Pertence ao Código das Sociedades Comerciais (DL n.º 262/86, de 02 de Setembro)
Este artigo estabelece regras especiais para a eleição de administradores em sociedades anónimas, permitindo mecanismos alternativos ao sistema tradicional. O contrato de sociedade pode prever que até um terço dos administradores seja eleito através de listas apresentadas por grupos de accionistas (cada grupo com 10% a 20% do capital), garantindo representação de minorias. Permite também que accionistas que votaram contra a proposta vencedora designem pelo menos um administrador, desde que representem 10% do capital. Estas regras são obrigatórias em sociedades com subscrição pública ou concessionárias do Estado. O artigo procura equilibrar o poder de decisão, impedindo que o accionista maioritário controle completamente o conselho de administração e garantindo que grupos menores de accionistas tenham oportunidade de representação nos órgãos de administração.
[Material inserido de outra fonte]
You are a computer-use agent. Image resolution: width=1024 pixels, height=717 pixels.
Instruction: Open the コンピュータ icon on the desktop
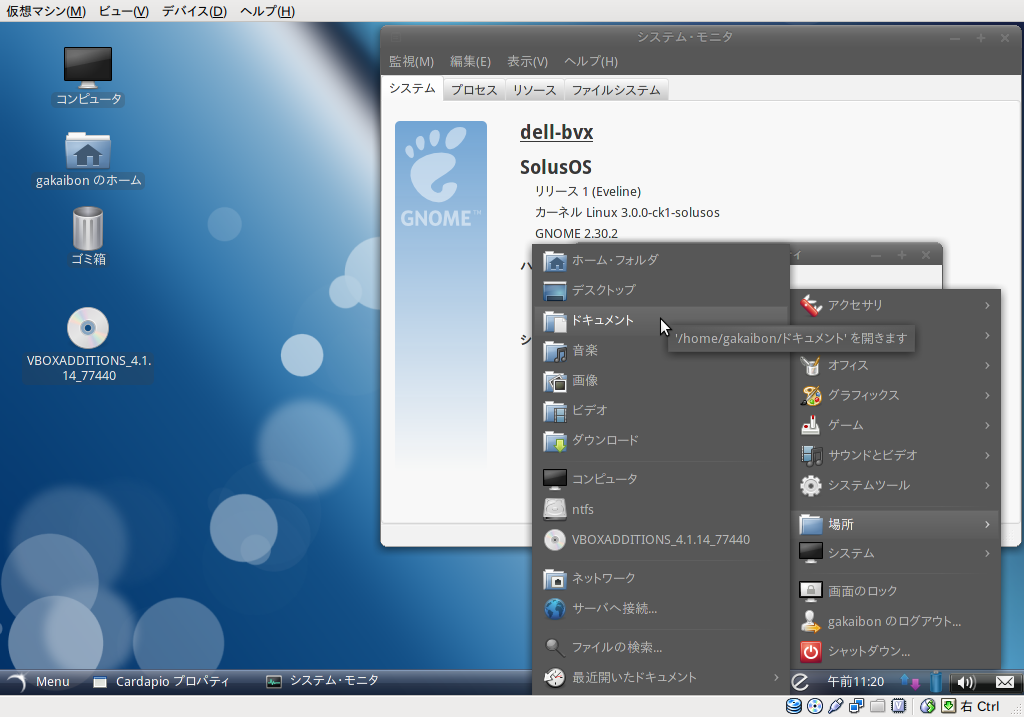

Uma empresa tem 10 administradores. O contrato permite eleição isolada de 3 deles por listas de grupos de accionistas. Três grupos diferentes, cada um com 12% do capital, apresentam listas distintas. Cada lista propõe pelo menos 2 candidatos por cargo. Os 3 grupos votam em conjunto e elegem os seus candidatos, mesmo que o accionista maioritário (que possui 55%) vote noutros candidatos.
Numa assembleia geral, a proposta de administradores da maioria vence. Porém, accionistas que votaram contra representam 15% do capital. Pelo contrato, têm direito de designar 1 administrador. Este substitui automaticamente o candidato menos votado da lista vencedora. A eleição ocorre apenas entre accionistas que votaram contra a proposta inicial.
Uma sociedade anónima concessão do Estado tem contrato omisso quanto a regras especiais de eleição. Por lei, é obrigatório aplicar o sistema de direito de representação da minoria (n.º 6 e 7). Accionistas que votarem contra a proposta vencedora e representarem 10% do capital podem designar administrador, mesmo sem previsão contratual expressa.